Scienze

Migrazioni: i primi uomini nel Nord America

La datazione di semi trovati accanto a impronte fossili dimostra che l'uomo è arrivato nel Nord America migliaia di anni prima di quanto si pensava.

Una nuova importante scoperta offre la prova definitiva che l'uomo aveva colonizzato il Nord America ben 7.000 anni prima rispetto a quanto gli archeologi hanno finora pensato.
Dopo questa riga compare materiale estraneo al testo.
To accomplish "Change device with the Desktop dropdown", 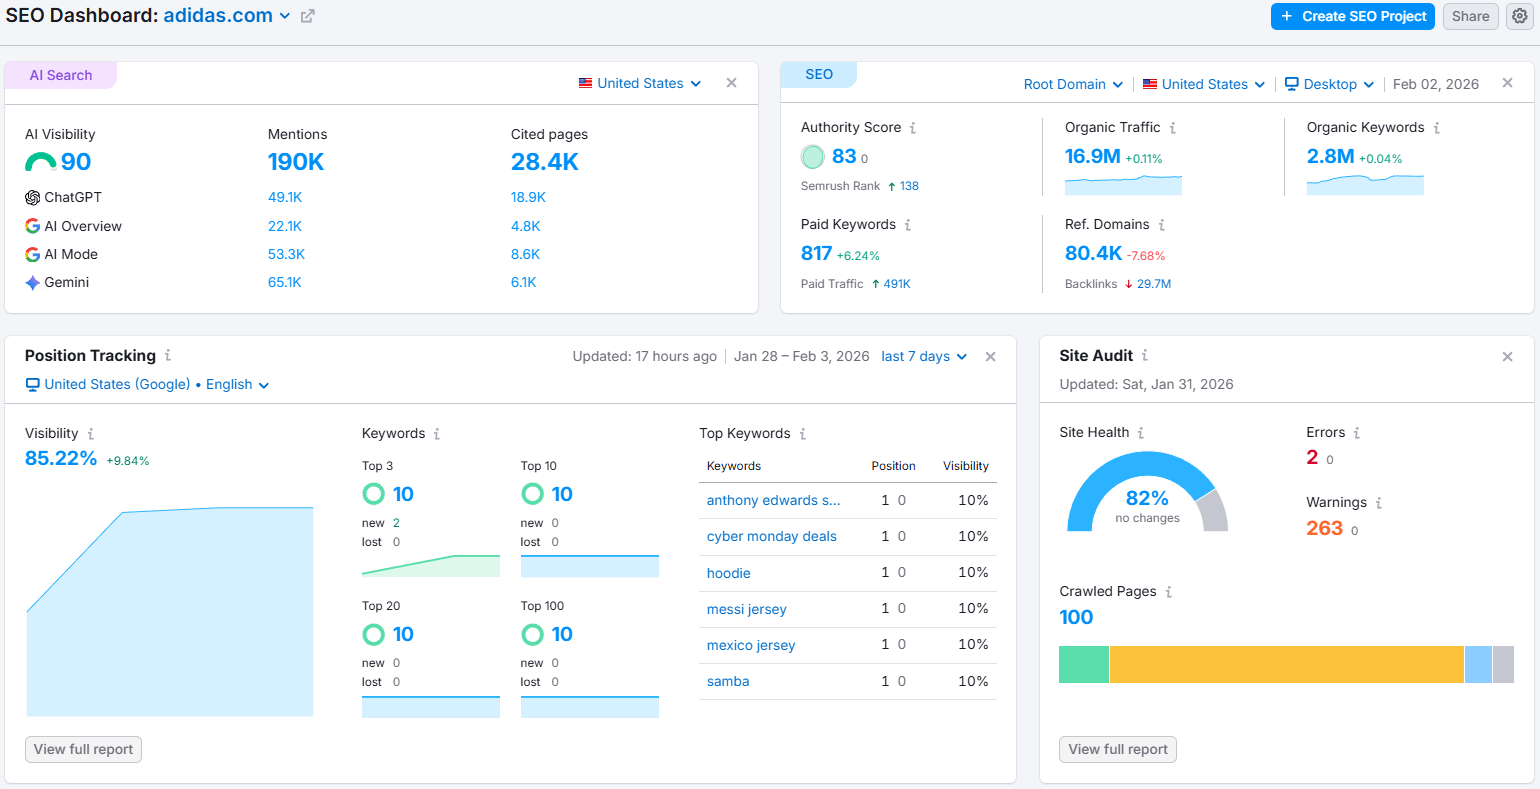I will 1328,84.
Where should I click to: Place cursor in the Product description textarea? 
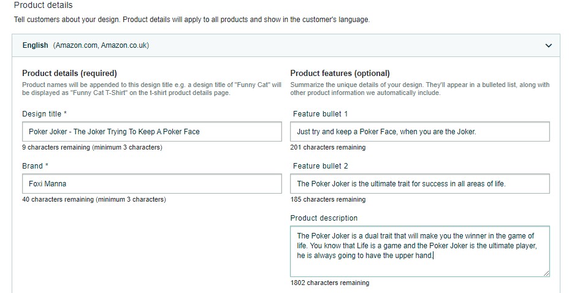420,251
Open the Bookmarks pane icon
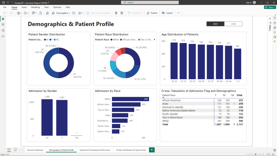 [275, 32]
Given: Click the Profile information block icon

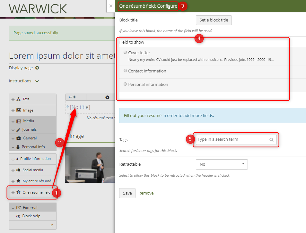Looking at the screenshot, I should click(x=17, y=159).
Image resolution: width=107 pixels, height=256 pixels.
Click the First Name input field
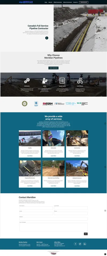coord(36,208)
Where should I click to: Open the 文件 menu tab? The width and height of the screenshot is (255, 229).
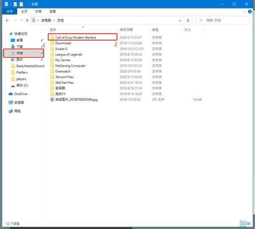[10, 11]
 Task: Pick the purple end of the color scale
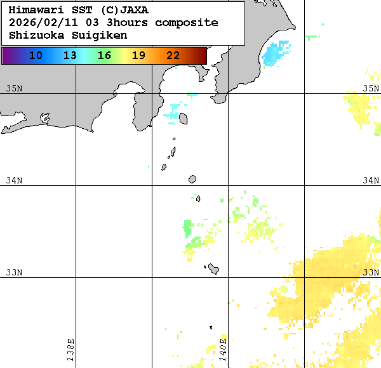click(8, 56)
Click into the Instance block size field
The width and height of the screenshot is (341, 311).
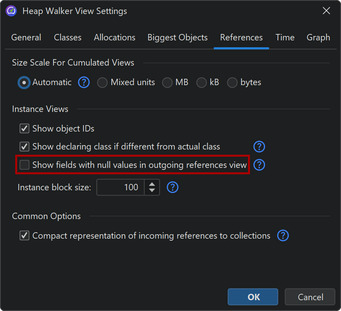(x=120, y=187)
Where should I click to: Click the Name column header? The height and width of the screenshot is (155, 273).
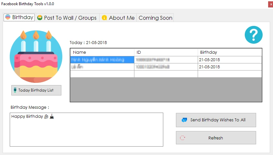point(102,52)

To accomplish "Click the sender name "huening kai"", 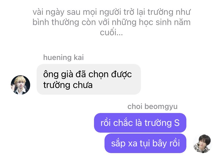I will [64, 58].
Impronte fossili di uomini trovate sulla riva di un antico letto di un lago nel White Sands National Park (New Mexico), nel sud degli attuali Stati Uniti, risalgono infatti, a 23.000 anni fa, rendendole le più antiche mai trovate in Nord America.

Lo studio, pubblicato su Science, racconta che le prime impronte erano state scoperte nel 2009, ma solo nel 2016 sono iniziate le analisi e le ricerche su alcune di esse. Alla conclusione che sono così antiche si è giunti dopo essere riusciti a datare dei semi trovati negli stessi sedimenti dov'erano impresse le tracce degli uomini. In passato non si era mai riusciti a fare lo stesso e tutte le datazioni erano effettuate su manufatti rinvenuti in prossimità di calchi - impossibile datare impronte in assenza di manufatti. E se ci si rifà a questi ultimi, non ne sono mai stati trovati che avessero più di 13-14.000 anni.

I semi rinvenuti accanto alle impronte hanno permesso una datazione precisa.
I semi rinvenuti accanto alle impronte hanno permesso una datazione precisa. © Reynold et al. 2021

Ecco perché si è sempre pensato che i primi uomini fossero arrivati in America del Nord sfruttando l'ultima glaciazione, la quale, causando un abbassamento dei mari, avrebbe permesso di passare dall'Asia alle Americhe attraverso ponti naturali. Tuttavia quegli uomini si sarebbero dovuti stabilire vicino all'Artico perché le calotte glaciali che coprivano il Canada avrebbero reso impossibile andare verso sud. Solo in seguito, tra 16.000 e 13.500 anni fa, quando i ghiacciai iniziarono a ritirarsi, sarebbe iniziata anche la migrazione verso il sud. La nuova scoperta impone però di rivedere questa narrazione dei fatti.

100.000 anni fa... Per Sally Reynolds (Bournemouth University, UK) «la nuova scoperta colloca definitivamente gli esseri umani nel Nord America in un momento in cui i ghiacci polari erano notevolmente espansi. Questo significa che gli umani sono migrati a sud in più ondate e una di queste è avvenuta prima dell'ultima era glaciale. Quelle prime persone potrebbero aver navigato lungo la costa del Pacifico. Poi, dopo che i ghiacciai si ritirarono, ci sono state altre migrazioni». Se l'ipotesi è corretta, vuol dire che i primi uomini arrivarono nelle Americhe prima di 100.000 anni fa.

Provetti navigatori. Indizi precedenti a questa ricerca che facevano pensare alla possibile esistenza di uomini nelle Americhe ben prima di 15.000 anni fa furono avanzate dopo che in una grotta del messico furono trovati reperti e manufatti che sembravano avere 32.000 anni: gli indizi, però, erano troppo vaghi per averne certezza. La domanda, a questo punto, è: come sono arrivati quei primi uomini al sito di White Sands? Al momento non c'è una risposta certa, ma un'ipotesi: forse in barca, salpando dall'odierna Russia o dal Giappone e navigando il Pacifico sottocosta. Se fosse così, erano provetti navigatori.